> _To do_: Working from the entries below, tally each line that holds "header". Give the tally and nothing else.

> _Records from a data collection_:

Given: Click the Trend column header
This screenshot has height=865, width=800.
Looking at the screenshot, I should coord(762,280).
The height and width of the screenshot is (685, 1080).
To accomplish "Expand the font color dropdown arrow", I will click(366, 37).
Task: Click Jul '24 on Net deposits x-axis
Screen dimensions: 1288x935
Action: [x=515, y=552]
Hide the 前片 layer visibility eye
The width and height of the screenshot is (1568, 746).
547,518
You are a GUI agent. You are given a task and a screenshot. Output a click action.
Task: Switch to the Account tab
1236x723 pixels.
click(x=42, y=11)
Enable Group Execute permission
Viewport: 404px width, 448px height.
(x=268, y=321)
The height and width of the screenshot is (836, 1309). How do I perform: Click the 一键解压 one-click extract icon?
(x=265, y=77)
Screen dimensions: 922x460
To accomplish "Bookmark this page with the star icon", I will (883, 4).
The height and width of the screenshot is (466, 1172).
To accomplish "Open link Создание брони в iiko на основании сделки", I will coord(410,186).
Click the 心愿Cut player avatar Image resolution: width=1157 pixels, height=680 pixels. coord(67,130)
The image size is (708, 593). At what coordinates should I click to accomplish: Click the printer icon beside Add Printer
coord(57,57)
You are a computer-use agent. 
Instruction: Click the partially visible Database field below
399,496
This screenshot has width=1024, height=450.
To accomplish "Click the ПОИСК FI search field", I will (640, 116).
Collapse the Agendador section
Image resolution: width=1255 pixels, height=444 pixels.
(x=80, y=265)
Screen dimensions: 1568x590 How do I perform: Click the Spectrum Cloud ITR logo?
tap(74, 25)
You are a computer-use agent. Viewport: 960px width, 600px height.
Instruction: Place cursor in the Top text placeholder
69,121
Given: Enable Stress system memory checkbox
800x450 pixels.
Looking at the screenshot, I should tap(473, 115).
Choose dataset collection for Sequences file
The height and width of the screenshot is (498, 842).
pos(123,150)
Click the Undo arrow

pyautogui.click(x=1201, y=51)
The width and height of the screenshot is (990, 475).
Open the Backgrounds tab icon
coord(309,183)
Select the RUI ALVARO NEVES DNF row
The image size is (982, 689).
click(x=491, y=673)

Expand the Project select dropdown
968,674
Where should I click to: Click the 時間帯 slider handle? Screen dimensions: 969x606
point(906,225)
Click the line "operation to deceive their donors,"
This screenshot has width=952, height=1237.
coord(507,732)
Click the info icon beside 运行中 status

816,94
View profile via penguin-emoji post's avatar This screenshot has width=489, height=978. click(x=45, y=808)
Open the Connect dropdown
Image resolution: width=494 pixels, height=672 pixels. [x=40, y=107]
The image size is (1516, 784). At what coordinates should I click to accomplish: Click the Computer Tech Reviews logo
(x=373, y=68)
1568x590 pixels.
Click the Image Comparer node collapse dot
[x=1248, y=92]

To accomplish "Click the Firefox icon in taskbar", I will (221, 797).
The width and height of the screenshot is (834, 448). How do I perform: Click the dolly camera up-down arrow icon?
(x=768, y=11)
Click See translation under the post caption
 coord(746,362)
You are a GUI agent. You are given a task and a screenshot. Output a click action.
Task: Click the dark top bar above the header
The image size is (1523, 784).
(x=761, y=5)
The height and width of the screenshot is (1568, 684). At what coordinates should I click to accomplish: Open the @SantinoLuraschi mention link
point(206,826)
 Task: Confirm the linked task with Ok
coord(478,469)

> _Problem solution_: 2